Yes, practice makes perfect:
Quote:
Originally Posted by Excerpted from [url="http://www.askmen.com/dating/doclove_150/167_relationship_expert.html"
Ask Any Woman Out, Without Fear[/url]]

you need a little ego

In your case, ... it's apparent that you don't have the confidence, the cool or the clarity to handle such a delicate situation. I don't even want you to think about asking this particular woman out. You're not ready yet.

"The System" tells us that one of the qualities that women value most in a man is confidence. If you're not confident with women, which you're obviously not, ... then you must put yourself on a confidence-building program. How is that done? Here's the secret: (It's actually a lot easier than you might think.)

Determine the highest level of beauty a woman can have without engendering one bit of nervousness or trepidation in you when you contemplate approaching and talking to her. So, for instance, if you still get the heebie-jeebies at the thought of approaching a 7, take it down a couple notches to the 5's who never make you uncomfortable at all.

Then, whenever you are out and about in public, say "hello" to and strike up a conversation with every woman that you encounter who is, in one way or another, a 5 or less in your eyes.


even grandma wants to chat

Talk to women of all ages. Talk to mothers who are out with their kids. Talk to grandmothers you encounter at the produce section in the market. Ask them what the difference is between a sweet potato and a yam. Laugh and joke with the plain-Jane who works at the bank and isn't quite pretty enough for you to be romantically interested in. But only talk to women whom you are 100% comfortable with.

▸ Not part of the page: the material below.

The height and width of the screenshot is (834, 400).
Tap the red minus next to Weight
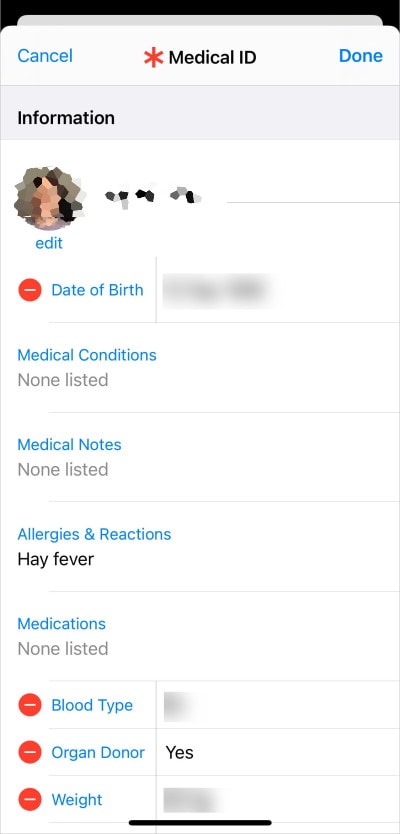click(x=30, y=799)
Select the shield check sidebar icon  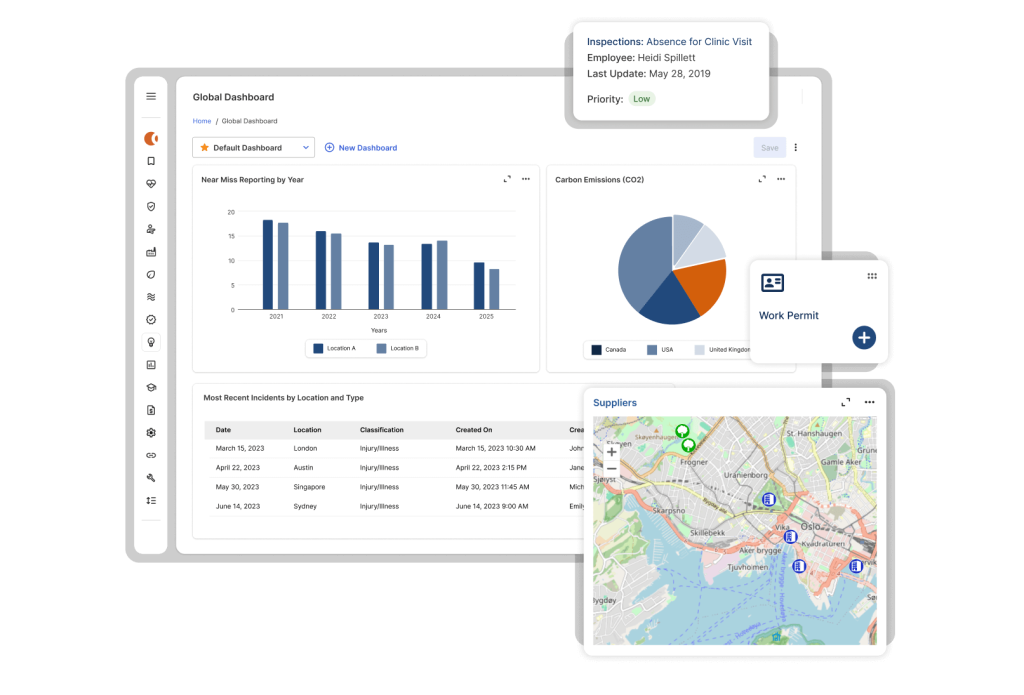(x=151, y=207)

If you spend most of your life hardly ever approaching and talking to any females at all, it's pretty tough to suddenly ask out a woman whom you've just met, particularly a rather attractive one. But the more you practice interacting with females on a daily basis, the easier it gets to connect with the ones you like.

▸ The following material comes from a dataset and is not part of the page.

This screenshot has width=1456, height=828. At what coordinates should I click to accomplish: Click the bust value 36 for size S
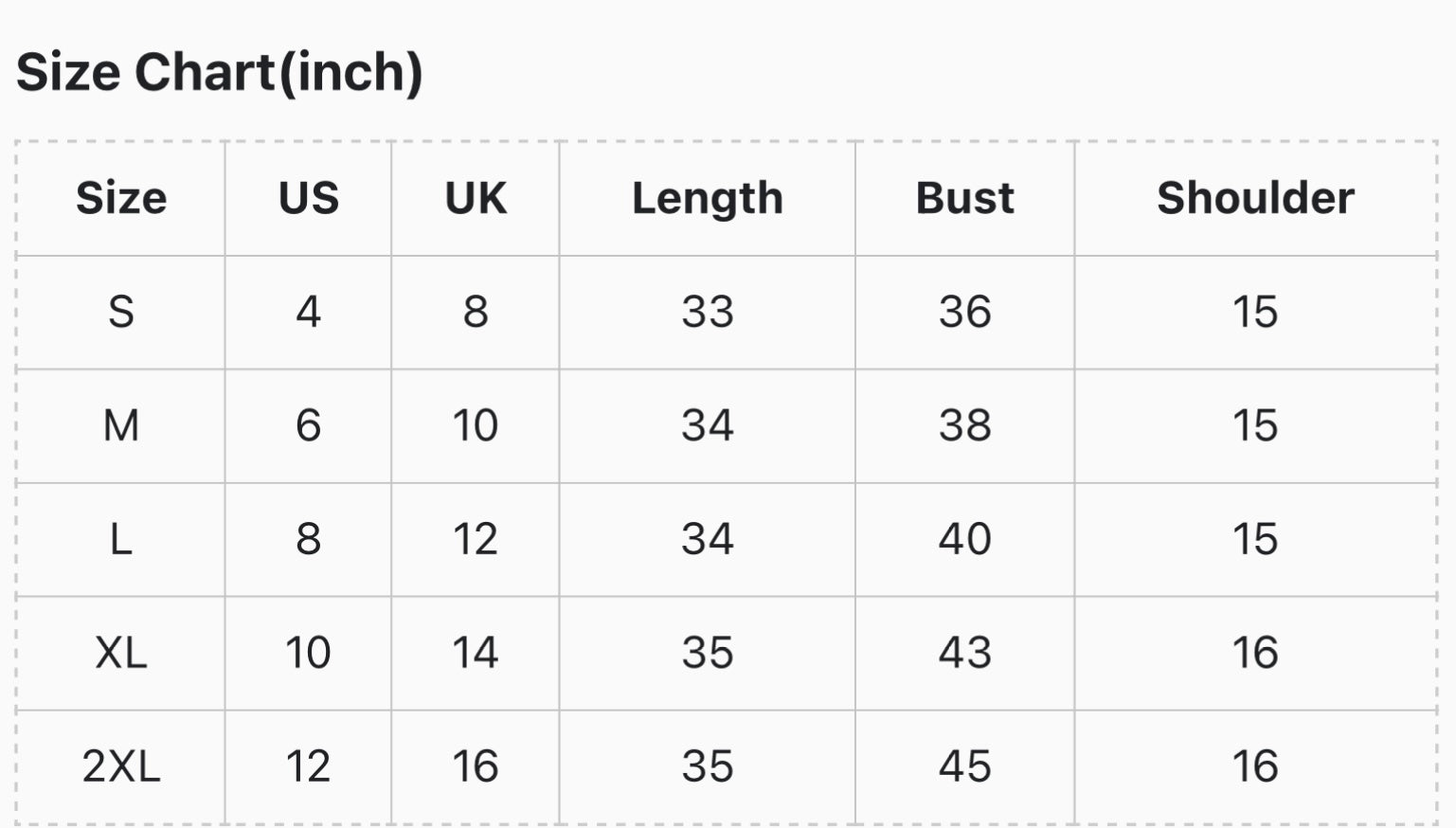964,312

The low 7, who used to make you slightly nervous, now begins to feel like just another one of the gals whom you regularly chat with. Then, once you achieve comfort and confidence with the low 7's, step up to the mid and high 7's. The trick is to crank up the risk factor very, very slowly, so slowly that your subconscious never perceives that there is anything to fear.


taking candy from a baby

If you follow my instructions, ... you will slowly but surely gain the comfort and confidence you need in order to be successful with women. You will no longer torment yourself about how you failed to "close" when you knew that you should have. And you won't be complaining that you don't meet any women. There are women everywhere you go, aren't there? Smile and say hello. Start with the ones you're not attracted to, that's easy.

But, in order for this method to work, you have to be truly committed to practicing every day. It won't work if you merely do it in a half-assed way. Read my instructions over several times and make the commitment to do whatever it takes to have a real breakthrough for yourself.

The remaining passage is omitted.